Vulnerable people are consistently under the spells of anxiety or depression clubbed with stress that can enhance addictive drug consumption. The mechanisms associating stress with human behaviors have not been fully explored and understood. However, molecular events that may have caused stress susceptibility in people have been defined through the development and use of animal models for certain characteristic behaviors.

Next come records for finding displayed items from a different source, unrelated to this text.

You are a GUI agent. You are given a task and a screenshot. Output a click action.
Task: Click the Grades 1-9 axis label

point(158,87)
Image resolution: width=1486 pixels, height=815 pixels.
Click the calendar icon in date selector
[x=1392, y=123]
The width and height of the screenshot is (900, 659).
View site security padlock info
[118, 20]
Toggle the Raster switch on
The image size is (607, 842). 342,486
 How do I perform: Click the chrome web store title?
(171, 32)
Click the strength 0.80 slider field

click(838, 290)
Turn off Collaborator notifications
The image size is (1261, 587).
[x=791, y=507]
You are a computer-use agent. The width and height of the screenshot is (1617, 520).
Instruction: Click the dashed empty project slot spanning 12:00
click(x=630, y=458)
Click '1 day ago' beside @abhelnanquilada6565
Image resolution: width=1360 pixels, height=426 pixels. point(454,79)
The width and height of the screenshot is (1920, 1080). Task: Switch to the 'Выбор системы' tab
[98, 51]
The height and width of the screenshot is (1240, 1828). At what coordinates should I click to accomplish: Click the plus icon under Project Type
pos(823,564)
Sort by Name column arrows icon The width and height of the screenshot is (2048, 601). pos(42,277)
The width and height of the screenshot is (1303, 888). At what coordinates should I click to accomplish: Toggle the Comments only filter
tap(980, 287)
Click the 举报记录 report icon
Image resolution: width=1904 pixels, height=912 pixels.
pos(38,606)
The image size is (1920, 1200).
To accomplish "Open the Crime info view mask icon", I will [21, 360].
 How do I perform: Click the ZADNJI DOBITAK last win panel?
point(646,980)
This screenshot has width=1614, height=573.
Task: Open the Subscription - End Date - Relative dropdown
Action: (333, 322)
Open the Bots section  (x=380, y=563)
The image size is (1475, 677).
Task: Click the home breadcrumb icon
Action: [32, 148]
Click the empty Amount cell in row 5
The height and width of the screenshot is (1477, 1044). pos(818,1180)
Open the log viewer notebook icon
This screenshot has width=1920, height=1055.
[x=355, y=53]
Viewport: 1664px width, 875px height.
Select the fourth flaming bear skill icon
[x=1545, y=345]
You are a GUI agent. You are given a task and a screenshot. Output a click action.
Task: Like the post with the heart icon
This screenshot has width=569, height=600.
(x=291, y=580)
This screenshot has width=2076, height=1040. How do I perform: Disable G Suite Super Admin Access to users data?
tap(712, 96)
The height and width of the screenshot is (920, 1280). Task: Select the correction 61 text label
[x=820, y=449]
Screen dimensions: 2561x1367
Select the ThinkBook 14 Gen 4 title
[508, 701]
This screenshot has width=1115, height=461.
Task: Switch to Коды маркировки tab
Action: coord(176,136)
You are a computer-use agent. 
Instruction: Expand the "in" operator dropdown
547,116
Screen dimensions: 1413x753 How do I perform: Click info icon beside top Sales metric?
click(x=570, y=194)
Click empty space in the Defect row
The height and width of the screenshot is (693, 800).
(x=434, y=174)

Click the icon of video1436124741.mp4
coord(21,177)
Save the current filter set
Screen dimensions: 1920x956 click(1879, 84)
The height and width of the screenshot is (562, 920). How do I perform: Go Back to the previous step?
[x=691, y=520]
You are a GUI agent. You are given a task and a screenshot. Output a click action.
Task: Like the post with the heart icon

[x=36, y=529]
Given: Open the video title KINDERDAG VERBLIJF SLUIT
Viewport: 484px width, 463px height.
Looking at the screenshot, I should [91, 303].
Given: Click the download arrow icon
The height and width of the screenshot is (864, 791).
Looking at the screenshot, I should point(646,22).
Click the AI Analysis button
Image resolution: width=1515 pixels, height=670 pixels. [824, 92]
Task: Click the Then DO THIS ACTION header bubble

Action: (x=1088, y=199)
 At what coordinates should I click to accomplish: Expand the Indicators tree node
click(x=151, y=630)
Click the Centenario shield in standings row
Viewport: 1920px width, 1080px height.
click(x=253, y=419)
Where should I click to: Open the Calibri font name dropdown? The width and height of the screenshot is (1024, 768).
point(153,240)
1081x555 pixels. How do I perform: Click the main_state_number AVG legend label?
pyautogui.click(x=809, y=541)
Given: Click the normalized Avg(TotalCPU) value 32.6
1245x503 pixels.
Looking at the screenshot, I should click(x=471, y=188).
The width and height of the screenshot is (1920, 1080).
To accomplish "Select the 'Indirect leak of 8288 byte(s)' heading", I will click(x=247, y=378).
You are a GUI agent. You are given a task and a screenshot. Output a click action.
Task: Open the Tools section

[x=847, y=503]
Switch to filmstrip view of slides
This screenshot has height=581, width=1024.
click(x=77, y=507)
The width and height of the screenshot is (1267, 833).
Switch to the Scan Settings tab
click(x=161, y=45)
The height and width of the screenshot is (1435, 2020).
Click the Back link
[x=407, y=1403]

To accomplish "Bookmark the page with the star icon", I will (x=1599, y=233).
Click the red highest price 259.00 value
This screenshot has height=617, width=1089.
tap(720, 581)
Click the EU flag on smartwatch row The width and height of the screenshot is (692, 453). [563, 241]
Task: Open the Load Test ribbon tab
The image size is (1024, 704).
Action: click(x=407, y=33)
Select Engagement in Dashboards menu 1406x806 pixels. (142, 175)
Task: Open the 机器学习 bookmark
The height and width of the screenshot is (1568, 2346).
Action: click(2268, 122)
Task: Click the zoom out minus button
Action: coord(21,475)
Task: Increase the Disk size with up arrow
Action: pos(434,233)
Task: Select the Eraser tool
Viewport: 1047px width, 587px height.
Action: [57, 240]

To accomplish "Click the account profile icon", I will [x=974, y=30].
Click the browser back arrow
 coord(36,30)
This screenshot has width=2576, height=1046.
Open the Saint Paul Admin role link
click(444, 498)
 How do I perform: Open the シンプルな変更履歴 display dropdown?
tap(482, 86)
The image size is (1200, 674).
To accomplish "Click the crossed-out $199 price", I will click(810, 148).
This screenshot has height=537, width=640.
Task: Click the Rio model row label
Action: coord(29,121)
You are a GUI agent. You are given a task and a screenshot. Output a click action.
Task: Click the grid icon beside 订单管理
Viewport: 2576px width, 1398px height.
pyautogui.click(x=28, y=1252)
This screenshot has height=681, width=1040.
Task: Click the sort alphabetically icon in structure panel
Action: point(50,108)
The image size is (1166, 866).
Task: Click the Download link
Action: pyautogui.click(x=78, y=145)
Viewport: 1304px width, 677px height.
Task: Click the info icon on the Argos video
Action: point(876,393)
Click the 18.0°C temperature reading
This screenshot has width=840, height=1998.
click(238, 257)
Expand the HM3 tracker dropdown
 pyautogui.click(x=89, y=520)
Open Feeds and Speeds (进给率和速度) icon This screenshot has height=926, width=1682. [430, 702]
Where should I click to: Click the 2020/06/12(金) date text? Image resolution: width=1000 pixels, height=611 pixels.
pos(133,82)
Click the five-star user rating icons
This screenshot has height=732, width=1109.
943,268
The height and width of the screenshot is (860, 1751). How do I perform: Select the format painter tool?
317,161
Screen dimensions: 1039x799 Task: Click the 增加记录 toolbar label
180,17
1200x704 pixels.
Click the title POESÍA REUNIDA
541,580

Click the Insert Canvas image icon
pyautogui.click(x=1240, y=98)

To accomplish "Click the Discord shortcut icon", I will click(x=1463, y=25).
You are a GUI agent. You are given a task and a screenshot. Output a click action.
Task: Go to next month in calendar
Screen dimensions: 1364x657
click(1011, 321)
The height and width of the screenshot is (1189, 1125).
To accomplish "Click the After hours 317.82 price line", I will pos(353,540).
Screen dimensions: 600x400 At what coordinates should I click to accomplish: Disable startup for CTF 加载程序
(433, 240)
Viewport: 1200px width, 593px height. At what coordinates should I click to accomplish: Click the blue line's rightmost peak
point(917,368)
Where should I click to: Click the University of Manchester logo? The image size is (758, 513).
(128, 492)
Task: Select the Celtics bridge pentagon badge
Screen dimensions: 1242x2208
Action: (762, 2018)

These studies aim at improving resilience to stress by identifying prospective new therapeutics. In a new research published in the August 11 issue of the journal Neuron, researchers reveal that cellular stress, regulation of mood disorders, and addiction risk can be credited to a formerly unacknowledged mitogen-activated protein kinase called p38alpha.
According to recent research, p38 MAPK has a role in other neuronal processes, including stress-induced behavioral responses, together with being involved in the regulation of cell death and differentiation. Study author Dr. Michael R. Bruchas explained, “Although the cellular and molecular basis for these behavioral actions is not known, one possible site of action is the serotonergic neurons, because this transmitter system has a well-established role in the regulation of mood.” The impact of p38alpha MAPK in serotonergic neurons in the dorsal raphe nucleus, the primary brain-serotonin source of serotonin, was studied by author Dr. Bruchas, coauthor Dr. Charles Chavkin, and their colleagues at the University of Washington in Seattle.
Mouse models displaying stress-induced depression-like behaviors were used to create mice that did not exhibit depression-like or drug-relapse-like behaviors in response to stress. This was achieved by selectively deleting p38alpha MAPK from serotonin-producing neurons in the dorsal raphe nucleus.
Mice with typical p38alpha MAPK activity were dissimilar to these. Researchers explained that an increased serotonin reuptake was caused by activation of p38alpha MAPK by kappa opioid receptors. According to these findings, a cascade of events is initiated by stress, wherein depression-like behaviors are caused when p38alpha MAPK decreases the amount of serotonin available in the brain.
To conclude, Dr. Chavkin said, “Our data demonstrate that p38alpha expression in serotonin neural circuits is required for local regulatory control of serotonin transport that ultimately controls behavioral responses, including social avoidance, relapse of drug seeking, and the dysphoria-like responses. These results are important because they implicate a critical requirement for p38alpha MAPK signaling in serotonin neuronal function during stress and demonstrate that p38alpha MAPK, in spite of its ubiquitous expression profile, has the ability to specifically regulate selected downstream targets to shape behavioral output. Further, activation of this system by kappa opioid receptors may represent a novel therapeutic target to promote stress resilience.”